South Bend, Ind. IU South Bend Professor of Political Science Elizabeth Bennion is the 2020 recipient of the Walter Beach Pi Sigma Alpha Award, an award given annually by the National Capital Area Political Science Association (NCAPSA)?to a political scientist who has made a substantial contribution to strengthen the relationship between political science and public service. Since 1977, the Beach Award has been given to remarkable political scientists who enhance our understanding of political life and bridge the gap between the worlds of learning and governing.
As we near Election Day 2020, we see how important the work of political scientists like Professor Bennion are to civic education, said IU South Bend Chancellor Susan Elrod. Her involvement in debate organization, voter education, and student engagement are tremendously important, and our campus community is proud of her work and this achievement.
Professor Bennion and Professor Dr. Richard Davis of Brigham Young University were co-recipients of this year’s award due to their joint work establishing a new Civic Engagement Section of the American Political Science Association. Bennion and Davis also recently founded the State Debate Coalition, an organization that brings together representatives of the Indiana Debate Coalition (of which Bennion is president), the Utah Debate Commission (of which Davis is a founding member), and other state debate commissions and works to expand the commission model across the nation.
Locally, Bennion’s public engagement includes her work as Director of the American Democracy Project of IU South Bend and Director of Voter Services for the League of Women Voters of the South Bend Area. In these capacities she leads voter registration, education, and mobilization efforts on campus and in the community. Every election season Bennion organizes and moderates a wide range of candidate forums and debates at the local, state, and national levels. She also gives public talks to local civic organizations and organizes civic leadership academies for the general public.
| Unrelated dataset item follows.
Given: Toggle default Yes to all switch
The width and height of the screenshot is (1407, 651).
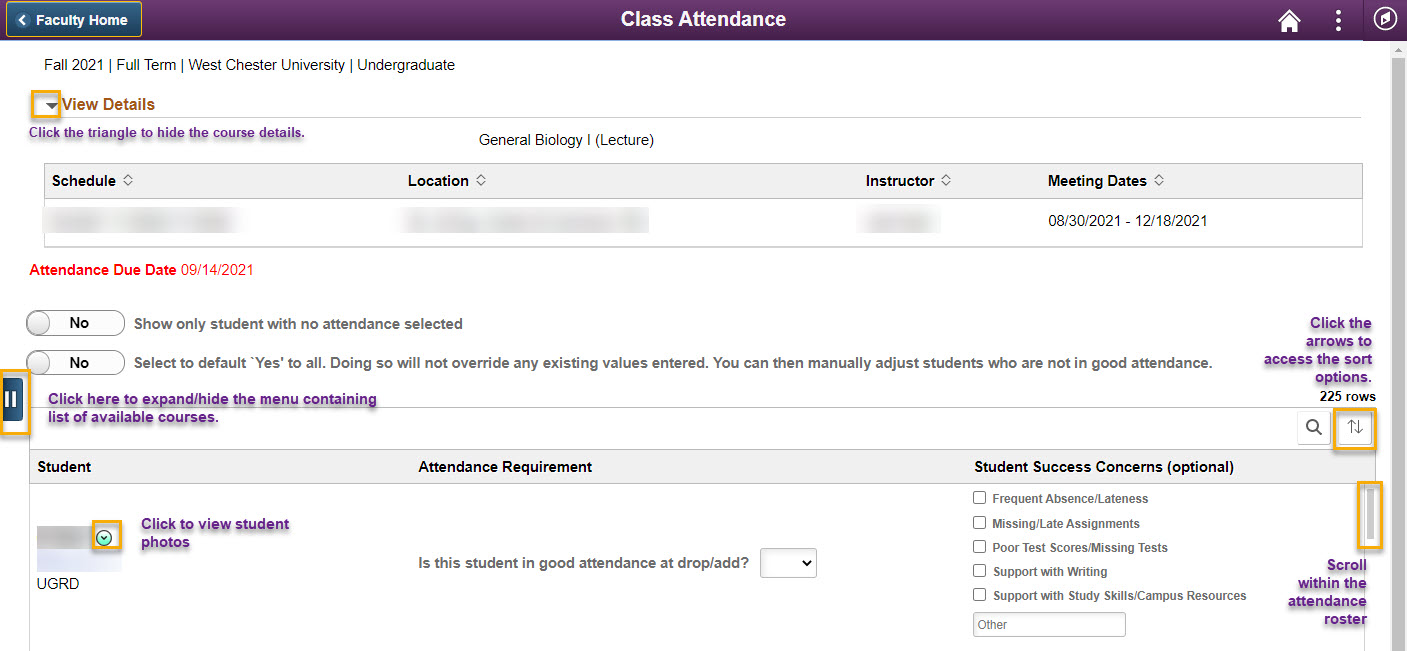Looking at the screenshot, I should (76, 363).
She is perhaps best known for her work with local media, providing expert commentary to a wide range of media outlets and hosting a weekly public affairs TV program on WNIT Public Television.
Bennion’s research reflects her interest in conducting work that draws upon the knowledge of practitioners and provides findings that practitioners can use to become more effective in the future. This includes randomized field experiments testing real-world interventions designed to promote political engagement as well as the scholarship of teaching and learning and the scholarship of engagement.
Public engagement infuses my teaching, research, and service in ways that have enriched my life and my career, said Professor Bennion. I am convinced that political scientists benefit from public engagement and that our students, universities, and communities also benefit from our involvement. Political scientists have so much to teach, and to learn, from practitioners. In my view, it is critical that we study real world problems and work together with practitioners to make a meaningful difference in people’s lives.
Past recipients of the Beach Award include Jean Kirkpatrick, an American diplomat and political scientist, who played a major policy role in the foreign policy of the Ronald Reagan administration; Donna Shalala, an American politician and academic serving as the U.S. Representative for Florida’s 27th congressional district since 2019 and former Secretary of Health and Human Services under President Bill Clinton, and American academic, author and politician Paul Wellstone, who represented Minnesota in the United StatesSenate from 1991 until his death in 2002.
NCAPSA is the professional organization in the Greater Washington DC area dedicated to bringing together in common professional and scientific interest those scholars, writers, public service employees, and others to encourage the scientific study of political and governmental phenomena and institutions.